Chapter 3 Ontology
Chapter 3 Ontology
Chapter 3 Ontology
3.1 Introduction
The word ontology comes from two Greek words: "Onto", which means existence, or
being real, and "Logia", which means science, or study. The word is used both in a
philosophical and non-philosophical context. In philosophy, ontology is the study of
what exists, in general. Examples of philosophical, ontological questions are: What are
the fundamental parts of the world? How they are related to each other? Are physical
parts more real than immaterial concepts?
▪ For example, are physical objects such as shoes more real than the concept of
walking? In terms of what exists, what is the relationship between shoes and
walking?
▪ Philosophers use the concept of ontology to discuss challenging questions to
build theories and models, and to better understand the ontological status of
the world.
An ontology is a formal description of knowledge as a set of concepts within a domain
and the relationships that hold between them. To enable such a description, we need
to formally specify components such as individuals (instances of objects), classes,
attributes and relations as well as restrictions, rules and axioms. As a result,
ontologies do not only introduce a sharable and reusable knowledge representation
but can also add new knowledge about the domain.

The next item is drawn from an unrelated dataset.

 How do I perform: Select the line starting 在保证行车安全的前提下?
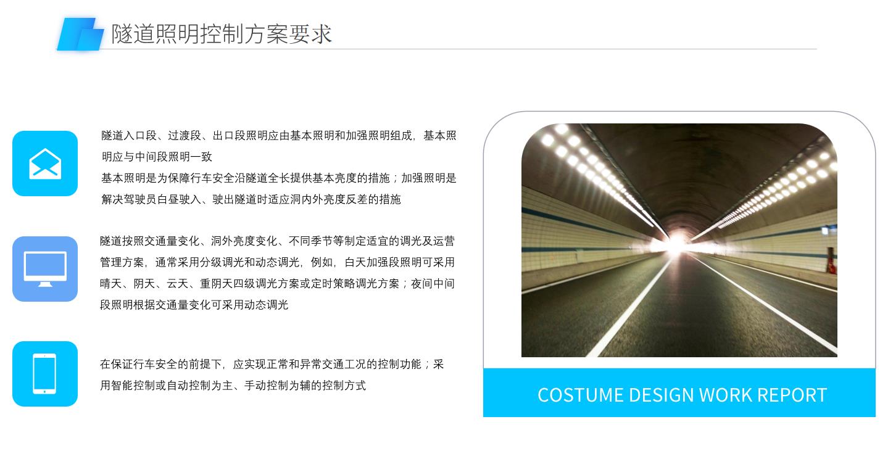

From Nirenburg and Raskin regarding ontology from linguistics to Information
Systems, we see that: “Ontological Semantics is a theory of meaning in Natural
Language and an approach to NL (Natural Language Processing) which uses an
ontology as a central resource for extracting and representing meaning of natural
language texts, reasoning about knowledge derived from the texts as well as
generating natural language texts based on representations of their meaning”.
The ontology data model can be applied to a set of individual facts to create
a knowledge graph – a collection of entities, where the types and the relationships
between them are expressed by nodes and edges between these nodes, By describing
the structure of the knowledge in a domain, the ontology sets the stage for the
knowledge graph to capture the data in it.

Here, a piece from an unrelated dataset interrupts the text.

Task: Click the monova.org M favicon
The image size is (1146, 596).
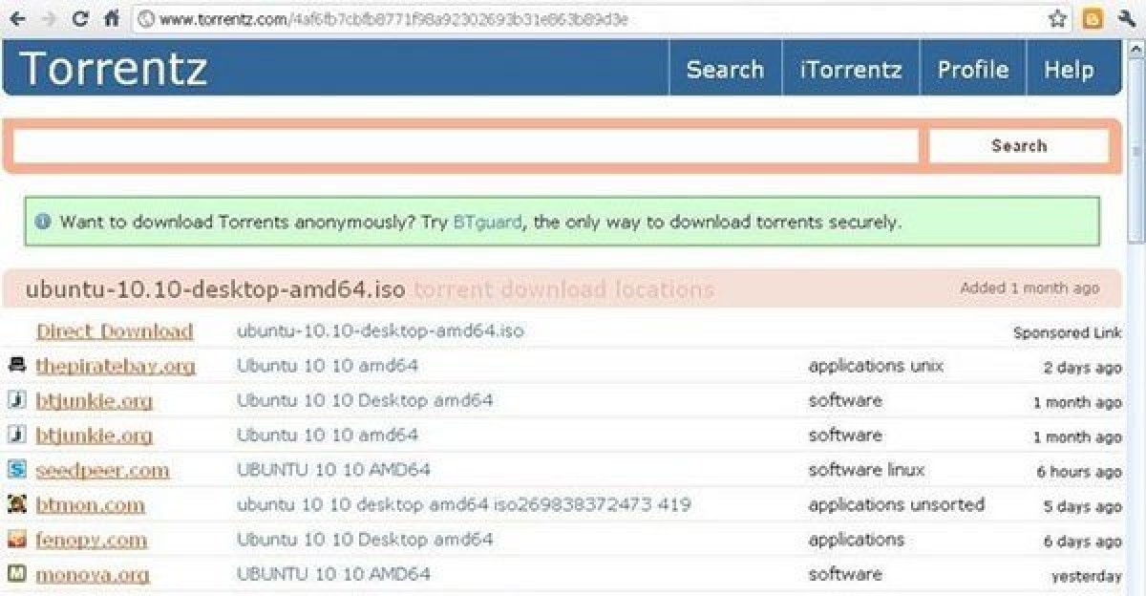Action: 16,574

There are, of course, other methods that use formal specifications for knowledge
representation such as vocabularies, taxonomies, thesauri, topic maps and logical
models. However, unlike taxonomies or relational database schemas, for example,
ontologies express relationships and enable users to link multiple concepts to other
concepts in a variety of ways.
As one of the building blocks of Semantic Technology, ontologies are part of the W3C
standards stack for the Semantic Web. They provide users with the necessary structure to link
one piece of information to other pieces of information on the Web of Linked Data. Because
they are used to specify common modeling representations of data from distributed and
heterogeneous systems and databases, ontologies enable database interoperability, cross-
database search and smooth knowledge management.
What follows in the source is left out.